Люди вокруг Чарли выглядели точно марионетки: кивали, кивали, кивали. Если дернуть за нужную ниточку, они захлопают в ладоши. Оставшееся время Йель молча кипел на Чарли без всякой разумной причины. За то, что тот не знал волшебным образом о том, что Йель разревелся на улице. Или его возмущало, что Чарли был прав насчет Джулиана. А может, Йель уже давно копил на него обиду, вылезавшую наружу только когда он напивался и весь размокал от слез и соплей, словно дождевые черви после ливня.
Вечеринка подошла к концу, но по пути домой Йель все еще горел на медленном огне.
– По-моему, – сказал Чарли, – был успех, нет?
– Абсолютно.
– То есть успех.
– Я так и сказал.
Дома Чарли рухнул на кровать и сказал:
– Я должен проверить рекламные продажи.
– Не должен, – сказал Йель, – не в пьяном виде, – он переоделся в джинсы и сказал: – Я почти не ел. Я бы вышел, посмотрел, что еще открыто.
Он отчасти ожидал, что Чарли станет отговаривать его, желая убедиться, что он не собирается на свиданку с Тедди или Джулианом, а то и с обоими сразу, если не с целым Голубым хором Города ветров. Но Чарли только промямлил что-то в подушку.

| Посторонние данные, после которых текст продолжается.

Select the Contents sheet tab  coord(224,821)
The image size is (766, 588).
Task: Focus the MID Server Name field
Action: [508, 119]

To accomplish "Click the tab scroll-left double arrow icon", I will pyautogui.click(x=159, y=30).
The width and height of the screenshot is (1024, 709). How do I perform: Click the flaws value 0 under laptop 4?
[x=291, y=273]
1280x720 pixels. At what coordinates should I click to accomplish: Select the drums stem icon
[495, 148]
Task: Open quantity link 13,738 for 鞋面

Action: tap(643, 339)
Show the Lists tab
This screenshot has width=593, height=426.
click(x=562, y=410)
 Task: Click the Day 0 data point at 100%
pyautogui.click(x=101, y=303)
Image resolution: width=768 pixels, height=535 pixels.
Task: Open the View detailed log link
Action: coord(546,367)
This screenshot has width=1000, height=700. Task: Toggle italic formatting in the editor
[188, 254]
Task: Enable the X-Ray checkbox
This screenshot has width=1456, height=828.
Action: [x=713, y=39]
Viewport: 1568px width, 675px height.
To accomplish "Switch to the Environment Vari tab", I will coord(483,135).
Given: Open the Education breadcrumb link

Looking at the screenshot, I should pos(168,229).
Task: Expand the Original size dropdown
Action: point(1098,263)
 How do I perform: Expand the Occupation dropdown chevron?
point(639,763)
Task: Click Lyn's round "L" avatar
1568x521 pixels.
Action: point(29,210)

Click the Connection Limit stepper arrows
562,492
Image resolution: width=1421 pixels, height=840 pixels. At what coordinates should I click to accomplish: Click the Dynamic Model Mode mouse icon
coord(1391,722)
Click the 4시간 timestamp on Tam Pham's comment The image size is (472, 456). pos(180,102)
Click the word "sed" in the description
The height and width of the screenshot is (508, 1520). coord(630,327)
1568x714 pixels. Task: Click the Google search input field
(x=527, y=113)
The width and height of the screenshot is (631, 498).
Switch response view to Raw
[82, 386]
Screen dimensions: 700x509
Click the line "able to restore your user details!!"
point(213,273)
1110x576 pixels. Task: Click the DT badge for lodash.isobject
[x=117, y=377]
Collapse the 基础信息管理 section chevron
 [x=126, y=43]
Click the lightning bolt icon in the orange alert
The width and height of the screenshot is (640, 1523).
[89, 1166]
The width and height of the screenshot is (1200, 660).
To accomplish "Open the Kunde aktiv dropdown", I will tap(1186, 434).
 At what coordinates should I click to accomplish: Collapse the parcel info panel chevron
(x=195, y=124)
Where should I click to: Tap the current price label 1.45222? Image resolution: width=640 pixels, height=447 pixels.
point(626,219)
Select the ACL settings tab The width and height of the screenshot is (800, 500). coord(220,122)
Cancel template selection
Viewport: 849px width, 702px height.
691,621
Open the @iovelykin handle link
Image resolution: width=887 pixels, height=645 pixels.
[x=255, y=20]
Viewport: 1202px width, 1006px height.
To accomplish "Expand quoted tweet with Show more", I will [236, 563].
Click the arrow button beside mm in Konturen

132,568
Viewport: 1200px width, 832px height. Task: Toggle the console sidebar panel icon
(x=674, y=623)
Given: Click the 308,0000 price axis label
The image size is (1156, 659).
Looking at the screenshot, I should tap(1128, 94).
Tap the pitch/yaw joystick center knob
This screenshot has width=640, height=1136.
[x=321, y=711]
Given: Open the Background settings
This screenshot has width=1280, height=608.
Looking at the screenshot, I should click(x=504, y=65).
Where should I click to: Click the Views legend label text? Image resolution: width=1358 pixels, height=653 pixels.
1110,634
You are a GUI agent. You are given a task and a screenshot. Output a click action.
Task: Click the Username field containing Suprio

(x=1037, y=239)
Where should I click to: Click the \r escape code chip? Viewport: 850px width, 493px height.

Как тут не подумать: что его остановит от похода к Джулиану? Йель прошел по Халстед-стрит почти до угла с Роско-стрит, где жил Джулиан. Это притяжение, когда ты знаешь, что кто-то хочет тебя – мощная штука. Он мог бы заглянуть в «Обочину» – оттуда доносилась музыка – но он и так был достаточно пьян. Он повернул на Роско-стрит и увидел справа дом Джулиана. Он мог бы дойти до таксофона на углу и позвонить ему. Сказать: «Я на улице. Ты еще не спишь?» Он почти не сомневался, что помнит номер Джулиана. Или он мог бы просто нажать на звонок. Но что тогда?
Ну, кое-что он понимал.
Он знал, что не сделает этого. Он просто стоял на краю утеса, чтобы пощекотать нервы. Он вспомнил, как в школе, сидя на собрании, он чувствовал, что может в любую секунду встать и закричать. Не потому, что ему хотелось, а просто потому, что было нельзя. Но он этого не делал. И сейчас было то же, разве нет? Он просто игрался с опасной мыслью.
Он пошел дальше.
Он купил чизбургер и ел его, шагая по Роско-стрит. Снова проходя мимо двери Джулиана, он подумал, что все же зайдет к нему, но потом понял, что нет.